▶ What the task requires:
Please copy the material below verbatim, beginning at the line that contains "Click the home" and stopping after the line that contains "pos(174,264)".

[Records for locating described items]
—————
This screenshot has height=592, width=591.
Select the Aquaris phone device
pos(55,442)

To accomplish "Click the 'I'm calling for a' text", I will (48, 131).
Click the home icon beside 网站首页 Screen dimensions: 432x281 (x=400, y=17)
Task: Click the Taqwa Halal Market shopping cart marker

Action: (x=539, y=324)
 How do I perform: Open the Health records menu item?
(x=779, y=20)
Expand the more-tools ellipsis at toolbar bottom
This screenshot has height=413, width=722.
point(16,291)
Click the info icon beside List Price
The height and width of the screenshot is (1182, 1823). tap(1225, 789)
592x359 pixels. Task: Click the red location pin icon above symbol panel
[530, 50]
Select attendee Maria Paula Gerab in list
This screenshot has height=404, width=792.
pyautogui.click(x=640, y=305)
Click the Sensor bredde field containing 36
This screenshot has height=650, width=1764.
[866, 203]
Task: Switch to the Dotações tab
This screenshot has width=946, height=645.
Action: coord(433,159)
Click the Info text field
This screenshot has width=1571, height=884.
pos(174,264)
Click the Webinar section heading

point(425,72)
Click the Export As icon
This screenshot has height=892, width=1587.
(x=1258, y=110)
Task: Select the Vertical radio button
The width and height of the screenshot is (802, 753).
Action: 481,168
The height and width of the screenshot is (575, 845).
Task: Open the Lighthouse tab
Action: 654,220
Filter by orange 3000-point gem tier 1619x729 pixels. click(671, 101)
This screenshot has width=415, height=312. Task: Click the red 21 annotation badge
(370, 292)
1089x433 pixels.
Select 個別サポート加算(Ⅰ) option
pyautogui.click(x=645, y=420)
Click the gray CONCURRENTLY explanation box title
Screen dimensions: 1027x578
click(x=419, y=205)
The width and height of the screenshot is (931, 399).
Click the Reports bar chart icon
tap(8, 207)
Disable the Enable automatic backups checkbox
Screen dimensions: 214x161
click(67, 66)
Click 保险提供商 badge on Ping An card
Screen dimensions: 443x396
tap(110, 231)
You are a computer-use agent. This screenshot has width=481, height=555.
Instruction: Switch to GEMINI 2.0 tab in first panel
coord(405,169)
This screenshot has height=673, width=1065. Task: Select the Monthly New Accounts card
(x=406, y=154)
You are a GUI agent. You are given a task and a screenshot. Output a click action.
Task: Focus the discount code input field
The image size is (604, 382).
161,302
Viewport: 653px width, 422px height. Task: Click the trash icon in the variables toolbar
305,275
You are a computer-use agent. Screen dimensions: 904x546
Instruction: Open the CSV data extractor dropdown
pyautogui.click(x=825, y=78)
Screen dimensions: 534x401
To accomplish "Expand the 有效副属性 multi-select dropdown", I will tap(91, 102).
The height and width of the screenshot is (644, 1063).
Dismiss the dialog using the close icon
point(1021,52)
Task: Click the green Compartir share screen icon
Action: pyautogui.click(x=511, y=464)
—————
▶ Response to this exercise:
Click the home icon beside 网站首页 Screen dimensions: 432x281 (x=400, y=17)
Task: Click the Taqwa Halal Market shopping cart marker

Action: (x=539, y=324)
 How do I perform: Open the Health records menu item?
(x=779, y=20)
Expand the more-tools ellipsis at toolbar bottom
This screenshot has height=413, width=722.
point(16,291)
Click the info icon beside List Price
The height and width of the screenshot is (1182, 1823). tap(1225, 789)
592x359 pixels. Task: Click the red location pin icon above symbol panel
[530, 50]
Select attendee Maria Paula Gerab in list
This screenshot has height=404, width=792.
pyautogui.click(x=640, y=305)
Click the Sensor bredde field containing 36
This screenshot has height=650, width=1764.
[866, 203]
Task: Switch to the Dotações tab
This screenshot has width=946, height=645.
Action: coord(433,159)
Click the Info text field
This screenshot has width=1571, height=884.
pos(174,264)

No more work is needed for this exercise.